Литмир - Электронная Библиотека
A
A

Мосолов и Оля смотрели так… И видя это, уже никто не приглашал Олю. А она спокойно ждала, даже если Костя уходил курить, не танцевала ни с кем.

Объявили новый танец. И вдруг произошло невероятное… К Оле подошел, пригласил Тартын! Он подошел к ней как-то внезапно и такой взъерошенный — перья дыбом, — что она, беспомощно оглянувшись, поискав взглядом Костю, в конце концов кивнула, пошла за Мартыновым на середину зала. Оля и Тартын! Тартын и Оля Альтшулер!!! И что же ты стоишь — жалкий трус, «генеральский сын» в бостоновом костюме и в ботинках «Батя»? Скорее иди, иди, трус, и пригласи ее, пока не подошли ни Кузьмин, ни Любарский — видишь, переминаются, посматривают друг на друга, ждут, кто смелее…

«Лучше испытать тысячу поражений, — чем один раз убежать с поля боя», — так было записано в одной моей тетрадке с афоризмами, которые я жадно и, может быть, глупо выписывал, собирал везде. Я подошел к ней неожиданно для самого себя, пригласил, и даже спокойным голосом. Это был не мой голос, и вообще опять это был не я, кто-то другой и действительно сын генерала, а может, и сам генерал, или это был мой костюм, а я только его раб, послушный исполнитель его воли.

Я не расслышал ответа, но понял по довольному, румяно-розовому лицу и улыбке, что она согласна. Мы прошли мимо стоявших рядом Кузьмина и Любарского, протиснулись в середину зала — я не хотел, чтоб всем была видна моя неуклюжесть, и, наверное, Лида это понимала. Вальс был медленный, ее рука тихонько, почти незаметно поправляла меня, развернуться для лихого кружения, как полагается в вальсе по-настоящему, было негде — это меня спасало, на это я и рассчитывал. Теперь я лучше чувствовал ритм вальса, осмелился не отнимать руку от ее спины. Кажется, справлялся с обязанностью танцора и пригласившего. С облегчающей радостью чувствовал это, уже не так боялся обступать ей туфли. Ее косы то шелковисто лежали, то двигались по моей руке непередаваемо, до легкой дрожи.

— Почему вы молчите? Вы всегда такой угрюмый? — улыбаясь (я не видел ее улыбки), спрашивала она где-то около уха.
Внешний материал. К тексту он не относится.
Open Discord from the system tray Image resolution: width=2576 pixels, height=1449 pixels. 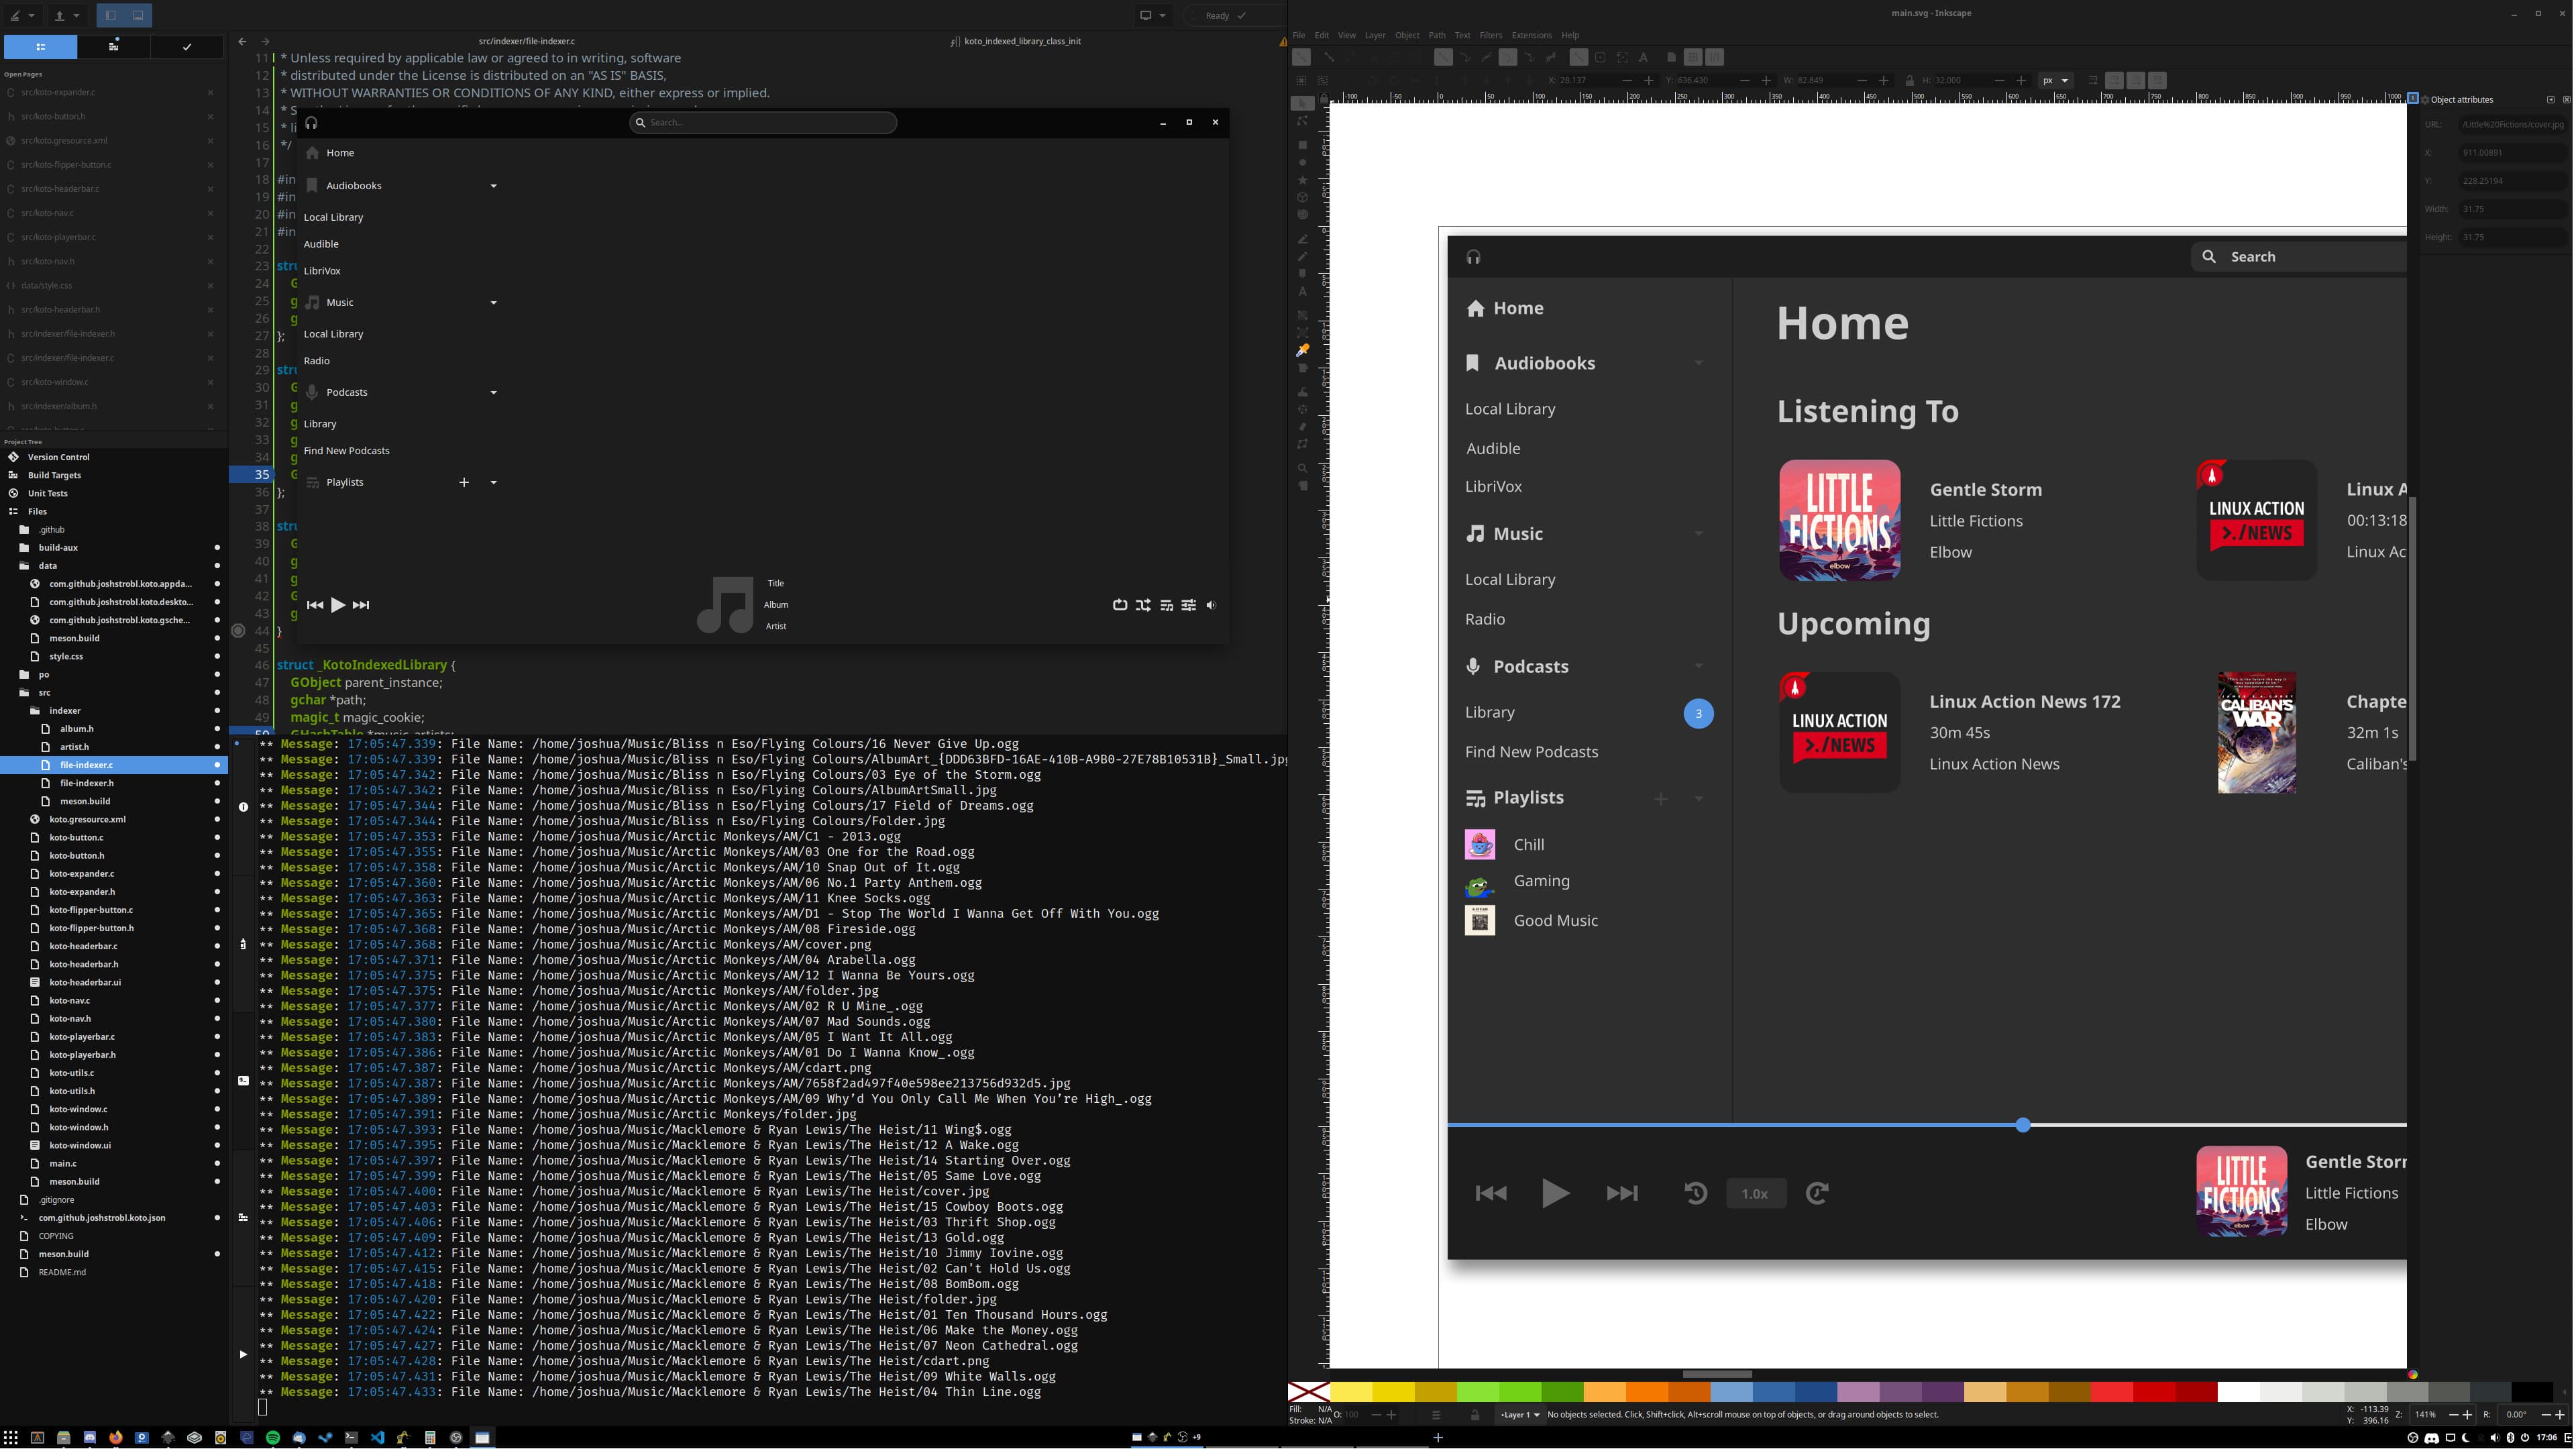2431,1438
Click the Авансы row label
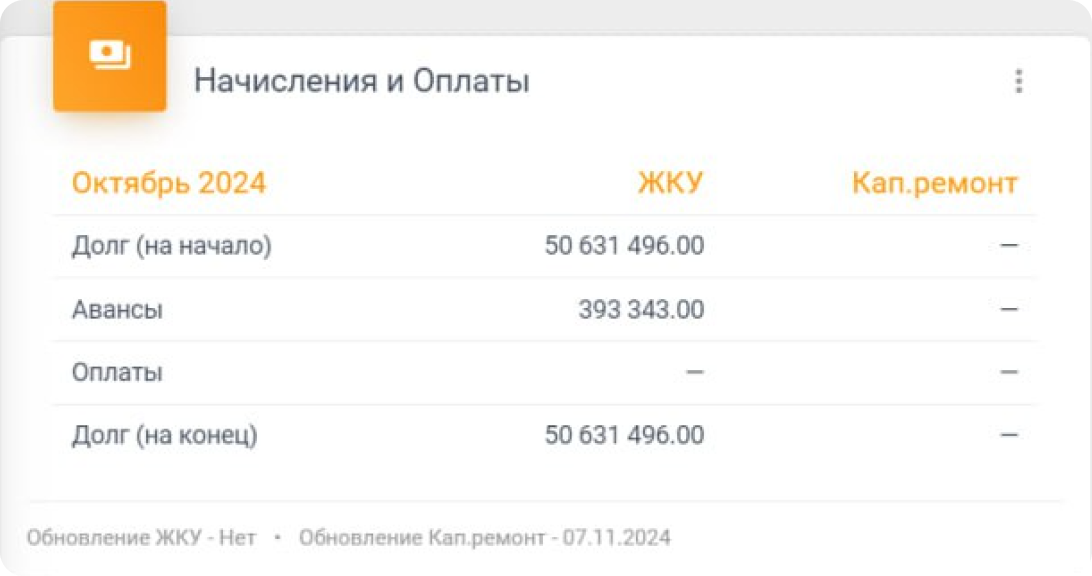1092x576 pixels. (x=117, y=309)
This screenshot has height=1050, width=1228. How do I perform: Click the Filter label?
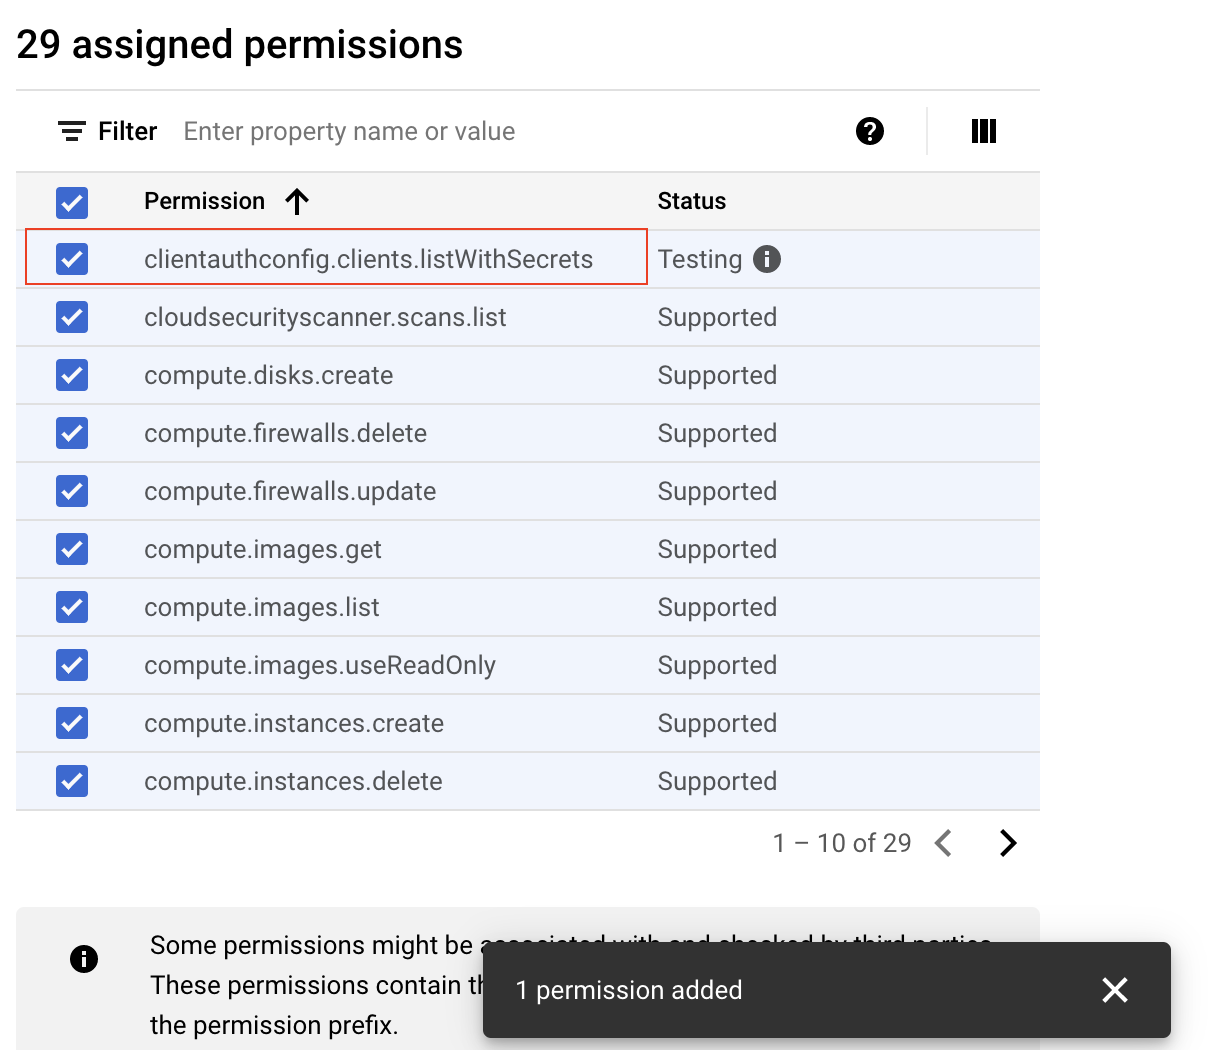point(127,131)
— Боюсь наступить ВАМ на ноги…

— Ха-ха-ха… Какой смешной! Ведь вы же учитесь — я понимаю. Наступайте, пожалуйста…

— Вот еще! Отдавлю пальцы — узнаете. Я тяжелый…

— Ерунда! Вы смелее. И — раз-два-три, раз-два-три… Вот-вот. Хорошо. Раз-два-три. Раз-два-три. Раз…

— Вам бы учителем танцев…

— Ну что вы! Я плохо танцую…

— Почему все девочки танцуют, а мы…

— Потому что любим танцевать и учимся, на уроках музыки, на переменах, в спортзале. А вы?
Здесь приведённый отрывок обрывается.